IBM researchers have developed an algorithm they claim can determine your home location with 70% accuracy, based on your last 200 tweets.
In a paper written by Jalal Mahmud, Jeffrey Nichols and Clemens Drews of the IBM Research Lab in Almaden (PDF), the researchers say their algorithm “uses an ensemble of statistical and heuristic classifiers to predict locations and makes use of a geographic gazetteer dictionary to identify place name entities.”
Some people make it easy to determine their location, by using apps like FourSquare or city-based expressions (like “go Red Sox” for Boston). But other data, which allowed researchers to determine time zone based on the time of day of the tweets, may be more difficult for users to control.

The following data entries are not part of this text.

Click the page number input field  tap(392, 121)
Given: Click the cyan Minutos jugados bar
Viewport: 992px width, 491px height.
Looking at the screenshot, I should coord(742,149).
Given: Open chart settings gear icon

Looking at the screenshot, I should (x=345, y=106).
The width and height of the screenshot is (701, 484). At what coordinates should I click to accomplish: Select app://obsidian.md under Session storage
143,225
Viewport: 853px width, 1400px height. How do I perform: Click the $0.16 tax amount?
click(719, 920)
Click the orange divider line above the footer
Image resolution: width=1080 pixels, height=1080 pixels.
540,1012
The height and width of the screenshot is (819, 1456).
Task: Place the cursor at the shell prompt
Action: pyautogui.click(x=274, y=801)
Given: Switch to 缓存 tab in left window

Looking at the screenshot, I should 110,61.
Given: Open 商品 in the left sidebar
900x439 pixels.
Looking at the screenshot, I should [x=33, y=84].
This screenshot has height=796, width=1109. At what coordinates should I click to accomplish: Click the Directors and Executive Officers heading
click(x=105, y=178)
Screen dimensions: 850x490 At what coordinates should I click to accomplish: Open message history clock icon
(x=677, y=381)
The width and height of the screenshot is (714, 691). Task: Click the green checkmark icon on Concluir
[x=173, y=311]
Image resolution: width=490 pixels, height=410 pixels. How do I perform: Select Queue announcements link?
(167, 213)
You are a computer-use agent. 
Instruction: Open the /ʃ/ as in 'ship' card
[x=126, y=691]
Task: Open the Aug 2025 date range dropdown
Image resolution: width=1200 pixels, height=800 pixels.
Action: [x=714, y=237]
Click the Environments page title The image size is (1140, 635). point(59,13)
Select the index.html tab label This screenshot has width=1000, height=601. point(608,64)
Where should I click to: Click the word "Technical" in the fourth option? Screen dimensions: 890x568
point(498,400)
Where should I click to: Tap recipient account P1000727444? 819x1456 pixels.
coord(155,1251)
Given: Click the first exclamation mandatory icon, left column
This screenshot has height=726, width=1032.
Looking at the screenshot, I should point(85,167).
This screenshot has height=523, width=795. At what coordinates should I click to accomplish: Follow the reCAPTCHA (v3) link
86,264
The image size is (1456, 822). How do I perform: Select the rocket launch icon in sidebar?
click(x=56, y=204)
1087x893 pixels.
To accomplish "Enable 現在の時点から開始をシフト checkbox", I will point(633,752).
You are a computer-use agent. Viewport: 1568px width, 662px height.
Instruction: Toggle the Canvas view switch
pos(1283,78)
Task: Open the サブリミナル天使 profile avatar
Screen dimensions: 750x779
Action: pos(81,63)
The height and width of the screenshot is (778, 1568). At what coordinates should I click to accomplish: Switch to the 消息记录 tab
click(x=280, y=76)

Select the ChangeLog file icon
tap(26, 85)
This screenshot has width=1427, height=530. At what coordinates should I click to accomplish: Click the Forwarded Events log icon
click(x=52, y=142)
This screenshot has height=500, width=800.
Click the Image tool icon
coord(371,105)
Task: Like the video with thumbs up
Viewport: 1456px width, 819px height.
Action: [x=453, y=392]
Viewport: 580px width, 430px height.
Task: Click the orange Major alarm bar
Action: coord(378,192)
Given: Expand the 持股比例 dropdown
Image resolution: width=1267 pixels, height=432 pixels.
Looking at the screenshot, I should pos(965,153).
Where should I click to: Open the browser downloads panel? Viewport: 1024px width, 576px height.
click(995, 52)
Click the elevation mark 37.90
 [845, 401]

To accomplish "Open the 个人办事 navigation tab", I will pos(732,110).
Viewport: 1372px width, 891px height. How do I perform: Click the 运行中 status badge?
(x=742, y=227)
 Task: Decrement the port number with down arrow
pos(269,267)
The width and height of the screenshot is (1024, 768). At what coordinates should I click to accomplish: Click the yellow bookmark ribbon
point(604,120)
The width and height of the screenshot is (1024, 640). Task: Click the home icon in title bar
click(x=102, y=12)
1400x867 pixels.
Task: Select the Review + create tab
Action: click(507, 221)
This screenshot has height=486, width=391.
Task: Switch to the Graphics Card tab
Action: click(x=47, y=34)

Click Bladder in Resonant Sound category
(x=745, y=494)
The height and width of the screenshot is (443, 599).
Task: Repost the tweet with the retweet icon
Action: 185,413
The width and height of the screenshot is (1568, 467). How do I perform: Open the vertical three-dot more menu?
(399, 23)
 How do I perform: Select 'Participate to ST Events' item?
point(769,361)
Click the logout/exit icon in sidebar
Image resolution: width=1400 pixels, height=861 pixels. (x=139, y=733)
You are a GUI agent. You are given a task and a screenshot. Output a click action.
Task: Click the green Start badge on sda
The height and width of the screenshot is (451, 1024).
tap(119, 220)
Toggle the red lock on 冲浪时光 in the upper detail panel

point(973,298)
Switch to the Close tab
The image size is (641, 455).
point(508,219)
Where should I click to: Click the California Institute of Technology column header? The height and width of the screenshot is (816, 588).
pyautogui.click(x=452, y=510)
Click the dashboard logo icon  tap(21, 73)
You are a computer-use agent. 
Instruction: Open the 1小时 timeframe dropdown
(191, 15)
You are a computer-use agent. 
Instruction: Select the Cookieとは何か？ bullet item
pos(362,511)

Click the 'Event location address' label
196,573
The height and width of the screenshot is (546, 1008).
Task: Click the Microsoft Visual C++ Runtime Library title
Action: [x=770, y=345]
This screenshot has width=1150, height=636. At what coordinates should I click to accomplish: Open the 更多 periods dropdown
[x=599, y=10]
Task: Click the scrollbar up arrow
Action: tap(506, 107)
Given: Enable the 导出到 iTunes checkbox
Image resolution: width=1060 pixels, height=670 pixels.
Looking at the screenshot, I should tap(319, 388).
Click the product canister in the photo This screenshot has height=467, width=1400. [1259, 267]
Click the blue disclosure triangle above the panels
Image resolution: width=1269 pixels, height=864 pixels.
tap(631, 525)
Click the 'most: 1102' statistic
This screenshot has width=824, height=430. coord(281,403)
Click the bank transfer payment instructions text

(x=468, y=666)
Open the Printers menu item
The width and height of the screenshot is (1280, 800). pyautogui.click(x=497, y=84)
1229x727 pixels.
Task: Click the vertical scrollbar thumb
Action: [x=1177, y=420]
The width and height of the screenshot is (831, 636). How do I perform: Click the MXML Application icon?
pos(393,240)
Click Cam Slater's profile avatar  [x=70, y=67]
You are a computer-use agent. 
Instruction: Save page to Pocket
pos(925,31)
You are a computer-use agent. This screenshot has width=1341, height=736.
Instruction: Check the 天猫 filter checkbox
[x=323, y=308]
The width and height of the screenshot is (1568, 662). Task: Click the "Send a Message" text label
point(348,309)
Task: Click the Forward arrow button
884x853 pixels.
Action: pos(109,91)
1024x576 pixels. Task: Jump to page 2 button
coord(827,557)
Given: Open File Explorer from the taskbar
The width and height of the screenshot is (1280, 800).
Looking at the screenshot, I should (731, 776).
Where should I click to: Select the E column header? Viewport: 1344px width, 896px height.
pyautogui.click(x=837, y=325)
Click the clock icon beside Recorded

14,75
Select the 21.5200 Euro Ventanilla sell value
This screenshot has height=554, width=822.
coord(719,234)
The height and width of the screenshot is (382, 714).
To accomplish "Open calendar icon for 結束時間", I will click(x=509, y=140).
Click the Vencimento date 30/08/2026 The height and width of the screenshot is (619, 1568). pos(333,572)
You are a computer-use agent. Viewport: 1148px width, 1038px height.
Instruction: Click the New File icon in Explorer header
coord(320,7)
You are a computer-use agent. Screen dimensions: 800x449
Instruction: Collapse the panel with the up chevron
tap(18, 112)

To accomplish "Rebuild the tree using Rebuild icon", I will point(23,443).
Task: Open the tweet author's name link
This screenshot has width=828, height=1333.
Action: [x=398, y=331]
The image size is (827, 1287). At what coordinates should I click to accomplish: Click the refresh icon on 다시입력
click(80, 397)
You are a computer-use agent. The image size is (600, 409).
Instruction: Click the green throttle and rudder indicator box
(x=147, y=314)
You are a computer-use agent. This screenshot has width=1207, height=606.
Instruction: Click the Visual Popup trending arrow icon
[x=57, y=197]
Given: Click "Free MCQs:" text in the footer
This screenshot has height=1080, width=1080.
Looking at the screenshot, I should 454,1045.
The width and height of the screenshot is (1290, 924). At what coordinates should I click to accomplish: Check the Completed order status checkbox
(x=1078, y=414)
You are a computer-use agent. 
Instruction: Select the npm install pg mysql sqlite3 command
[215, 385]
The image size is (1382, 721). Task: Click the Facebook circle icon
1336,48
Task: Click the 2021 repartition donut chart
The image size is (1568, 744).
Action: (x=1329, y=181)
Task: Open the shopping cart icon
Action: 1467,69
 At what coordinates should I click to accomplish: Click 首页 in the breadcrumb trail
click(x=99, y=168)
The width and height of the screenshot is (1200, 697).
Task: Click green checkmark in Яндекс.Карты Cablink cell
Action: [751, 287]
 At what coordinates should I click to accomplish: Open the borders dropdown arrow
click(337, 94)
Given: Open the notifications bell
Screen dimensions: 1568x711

The researchers say this kind of data allows them to determine when someone is traveling. And when they exclude travelers, they claim they can determine someone’s home city with 68 per cent accuracy, their home state 70 per cent of the time and their time zone 80 per cent of the time.
Thus people who are otherwise scrupulous about their privacy and the amount of information they allow to be scooped online up may still be giving away more data on themselves than they realize.
Facebook researchers also announced this week that they now have the ability determine someone’s identity 97.25% of the time in photos using facial recognition technology, even in random snapshots, using the nefarious-sounding “Deep Face” technology.
Bottom line: it’s getting ever more difficult to protect your privacy online. You’re probably giving up more information than you know.